La source du malheur (une des)

Photographie Boris Dunand (www.borisdunand

Surtout pas

Non, surtout pas. Surtout ne pas me poser la question : « Bon, alors, on fait quoi, c’est quoi le projet ? » J’ai écrit chacun de mes recueils sans le savoir. Cultiver plutôt l’absence d’intention. Être le jardin qu’il faut juste emmener au bon endroit et laisser germer, sans intervenir jamais. Je suis bien trop enseveli sous des couches et des couches de d’injonctions et d’exigences pour rajouter une seule sans finir étouffé, privé de la moindre inspiration. Mon travail consiste avant tout à défricher, à faire place nette. Mes notes sont mon œuvres. Anarchiques, touffues, emmêlées. Traversées de part en part par des coups de machette qui tentent d’y voir plus clair. Mon journal est ce que je peux faire de mieux. Il faut juste retirer ce qui n’est pas vibrant – comme je retire les images qui ne me parlent pas dans une série. Je n’ai rien à inventer.

Bouffi de bonheur

Je continue de relire, entre deux coups de stylo, « je descends la rue de SIAM ». Le goût de café recouvre toutes les parois de ma bouche. Les mots de Jean-Guy Coulange résonnent comme des cris de poésie silencieuse et bouffis de bonheur intérieur.
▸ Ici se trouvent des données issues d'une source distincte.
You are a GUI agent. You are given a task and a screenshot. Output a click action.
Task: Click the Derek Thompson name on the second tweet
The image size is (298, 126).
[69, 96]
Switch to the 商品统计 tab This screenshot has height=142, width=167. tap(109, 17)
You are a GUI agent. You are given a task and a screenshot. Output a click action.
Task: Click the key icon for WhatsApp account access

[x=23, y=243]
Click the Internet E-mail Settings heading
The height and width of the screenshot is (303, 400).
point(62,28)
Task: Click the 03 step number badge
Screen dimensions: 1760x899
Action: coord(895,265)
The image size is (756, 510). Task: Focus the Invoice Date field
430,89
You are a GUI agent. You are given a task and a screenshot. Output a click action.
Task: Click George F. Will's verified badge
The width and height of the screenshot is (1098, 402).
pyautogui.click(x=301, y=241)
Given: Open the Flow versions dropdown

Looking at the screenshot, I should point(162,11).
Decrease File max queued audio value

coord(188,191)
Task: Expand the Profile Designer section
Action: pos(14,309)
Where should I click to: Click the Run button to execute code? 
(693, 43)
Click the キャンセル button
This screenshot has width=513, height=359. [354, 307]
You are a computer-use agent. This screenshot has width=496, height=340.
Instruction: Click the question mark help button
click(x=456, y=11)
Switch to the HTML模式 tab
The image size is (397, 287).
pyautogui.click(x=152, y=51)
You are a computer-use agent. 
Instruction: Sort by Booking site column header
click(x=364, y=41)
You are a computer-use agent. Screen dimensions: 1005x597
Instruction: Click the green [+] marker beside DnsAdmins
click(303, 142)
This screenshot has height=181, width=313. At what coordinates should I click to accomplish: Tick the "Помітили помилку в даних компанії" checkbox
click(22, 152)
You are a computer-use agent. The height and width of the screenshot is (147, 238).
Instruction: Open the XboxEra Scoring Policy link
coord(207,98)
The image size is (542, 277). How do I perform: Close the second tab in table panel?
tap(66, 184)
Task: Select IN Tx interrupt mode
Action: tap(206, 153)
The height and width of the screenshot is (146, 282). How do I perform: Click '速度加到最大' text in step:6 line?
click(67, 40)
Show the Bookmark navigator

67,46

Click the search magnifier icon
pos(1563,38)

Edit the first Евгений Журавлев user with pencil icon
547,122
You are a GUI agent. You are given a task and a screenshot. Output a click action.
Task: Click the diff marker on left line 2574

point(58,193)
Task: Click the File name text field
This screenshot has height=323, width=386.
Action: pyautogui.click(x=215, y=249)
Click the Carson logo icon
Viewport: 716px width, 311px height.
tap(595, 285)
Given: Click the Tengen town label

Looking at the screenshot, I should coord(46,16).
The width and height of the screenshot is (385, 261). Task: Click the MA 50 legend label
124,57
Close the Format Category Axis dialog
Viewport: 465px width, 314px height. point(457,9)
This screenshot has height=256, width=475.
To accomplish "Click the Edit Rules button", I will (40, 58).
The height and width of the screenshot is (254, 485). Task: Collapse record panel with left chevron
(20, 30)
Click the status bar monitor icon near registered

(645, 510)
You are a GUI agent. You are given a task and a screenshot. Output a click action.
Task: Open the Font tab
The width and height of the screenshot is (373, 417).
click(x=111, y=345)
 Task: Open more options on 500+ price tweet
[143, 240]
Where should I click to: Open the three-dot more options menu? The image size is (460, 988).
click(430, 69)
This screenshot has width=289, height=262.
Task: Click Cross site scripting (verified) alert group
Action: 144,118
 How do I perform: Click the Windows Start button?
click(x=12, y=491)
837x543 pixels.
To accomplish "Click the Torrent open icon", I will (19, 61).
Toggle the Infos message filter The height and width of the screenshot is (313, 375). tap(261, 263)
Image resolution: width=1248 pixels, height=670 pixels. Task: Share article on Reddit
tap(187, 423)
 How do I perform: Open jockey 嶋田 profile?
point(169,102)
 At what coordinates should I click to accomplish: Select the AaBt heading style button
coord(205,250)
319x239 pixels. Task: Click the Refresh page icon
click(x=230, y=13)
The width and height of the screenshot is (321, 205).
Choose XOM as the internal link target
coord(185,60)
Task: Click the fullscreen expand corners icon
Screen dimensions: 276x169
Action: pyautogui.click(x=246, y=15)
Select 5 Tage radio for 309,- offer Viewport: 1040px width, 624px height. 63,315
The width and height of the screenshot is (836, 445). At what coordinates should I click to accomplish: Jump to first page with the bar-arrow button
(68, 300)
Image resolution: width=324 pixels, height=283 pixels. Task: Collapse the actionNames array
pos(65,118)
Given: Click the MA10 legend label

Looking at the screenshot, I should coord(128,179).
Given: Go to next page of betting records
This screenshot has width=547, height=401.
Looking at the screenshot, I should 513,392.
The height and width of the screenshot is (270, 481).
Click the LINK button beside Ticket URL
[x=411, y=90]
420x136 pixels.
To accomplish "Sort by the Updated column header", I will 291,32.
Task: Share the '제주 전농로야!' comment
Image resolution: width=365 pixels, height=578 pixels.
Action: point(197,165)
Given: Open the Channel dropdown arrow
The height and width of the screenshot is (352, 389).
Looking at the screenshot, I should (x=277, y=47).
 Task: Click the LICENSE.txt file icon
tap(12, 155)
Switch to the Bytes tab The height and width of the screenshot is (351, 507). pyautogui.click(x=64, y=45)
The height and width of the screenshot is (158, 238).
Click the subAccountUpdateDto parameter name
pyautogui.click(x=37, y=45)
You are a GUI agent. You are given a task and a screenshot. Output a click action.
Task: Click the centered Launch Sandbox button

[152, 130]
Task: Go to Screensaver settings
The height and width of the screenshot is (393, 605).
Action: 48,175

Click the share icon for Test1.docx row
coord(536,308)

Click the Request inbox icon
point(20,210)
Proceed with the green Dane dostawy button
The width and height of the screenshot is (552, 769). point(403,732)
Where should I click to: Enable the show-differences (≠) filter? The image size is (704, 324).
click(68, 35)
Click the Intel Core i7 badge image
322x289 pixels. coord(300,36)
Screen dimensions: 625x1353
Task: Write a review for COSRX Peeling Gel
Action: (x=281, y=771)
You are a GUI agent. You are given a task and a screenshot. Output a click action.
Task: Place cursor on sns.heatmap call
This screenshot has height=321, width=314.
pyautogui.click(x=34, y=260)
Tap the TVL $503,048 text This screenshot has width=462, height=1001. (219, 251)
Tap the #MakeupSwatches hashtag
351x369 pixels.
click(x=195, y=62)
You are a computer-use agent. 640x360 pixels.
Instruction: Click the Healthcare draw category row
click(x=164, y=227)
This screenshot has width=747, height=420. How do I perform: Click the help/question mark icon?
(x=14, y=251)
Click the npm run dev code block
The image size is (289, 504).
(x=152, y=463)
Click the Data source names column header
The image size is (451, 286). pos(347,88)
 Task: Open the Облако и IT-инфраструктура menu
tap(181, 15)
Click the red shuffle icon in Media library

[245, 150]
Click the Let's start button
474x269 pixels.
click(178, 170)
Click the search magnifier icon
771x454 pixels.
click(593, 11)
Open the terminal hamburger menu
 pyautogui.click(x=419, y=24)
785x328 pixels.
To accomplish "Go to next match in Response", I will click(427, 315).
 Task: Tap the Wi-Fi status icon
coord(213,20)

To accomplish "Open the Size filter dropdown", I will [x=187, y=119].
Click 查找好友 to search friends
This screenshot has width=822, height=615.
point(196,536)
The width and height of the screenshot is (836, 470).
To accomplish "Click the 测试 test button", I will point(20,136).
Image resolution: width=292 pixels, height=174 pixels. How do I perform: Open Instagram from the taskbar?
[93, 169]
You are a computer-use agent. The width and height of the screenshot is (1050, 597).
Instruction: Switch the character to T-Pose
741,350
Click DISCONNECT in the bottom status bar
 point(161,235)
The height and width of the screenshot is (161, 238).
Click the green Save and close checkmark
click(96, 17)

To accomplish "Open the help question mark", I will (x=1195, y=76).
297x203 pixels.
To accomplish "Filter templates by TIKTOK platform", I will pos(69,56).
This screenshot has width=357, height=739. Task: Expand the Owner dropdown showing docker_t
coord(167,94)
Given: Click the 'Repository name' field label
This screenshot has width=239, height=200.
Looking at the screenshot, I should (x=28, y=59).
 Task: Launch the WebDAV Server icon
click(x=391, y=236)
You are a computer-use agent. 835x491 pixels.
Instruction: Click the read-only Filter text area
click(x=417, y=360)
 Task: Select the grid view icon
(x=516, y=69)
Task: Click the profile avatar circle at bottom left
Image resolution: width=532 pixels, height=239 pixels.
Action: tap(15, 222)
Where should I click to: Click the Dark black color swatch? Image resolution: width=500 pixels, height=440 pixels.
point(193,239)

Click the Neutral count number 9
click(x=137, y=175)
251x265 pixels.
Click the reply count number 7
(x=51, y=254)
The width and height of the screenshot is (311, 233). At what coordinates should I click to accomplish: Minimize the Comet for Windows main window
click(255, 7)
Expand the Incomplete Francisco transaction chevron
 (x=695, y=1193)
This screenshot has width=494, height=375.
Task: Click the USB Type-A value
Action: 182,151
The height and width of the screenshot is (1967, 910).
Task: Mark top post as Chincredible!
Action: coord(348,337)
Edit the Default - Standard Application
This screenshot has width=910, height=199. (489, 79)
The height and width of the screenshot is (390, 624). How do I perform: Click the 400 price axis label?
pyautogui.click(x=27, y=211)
Ô comme je suis bien, dans mon écharpe, le torse rencogné contre le dossier de ma chaise, la lumière à travers la grande fenêtre, le confort de mon pull qui me couvre comme la musique enveloppe mes sentiments.

Source d’un malheur

Et ça me frappe de sentir distinctement que ce bonheur est instantanément malmené dès que j’installe dans ma pensée la question de la création dans le rapport aux autres, dans la question, l’imaginaire, d’une forme qui permettrait la reconnaissance, la validation, le statut. Dès que ça cherche autre chose que ce qui est là comme c’est.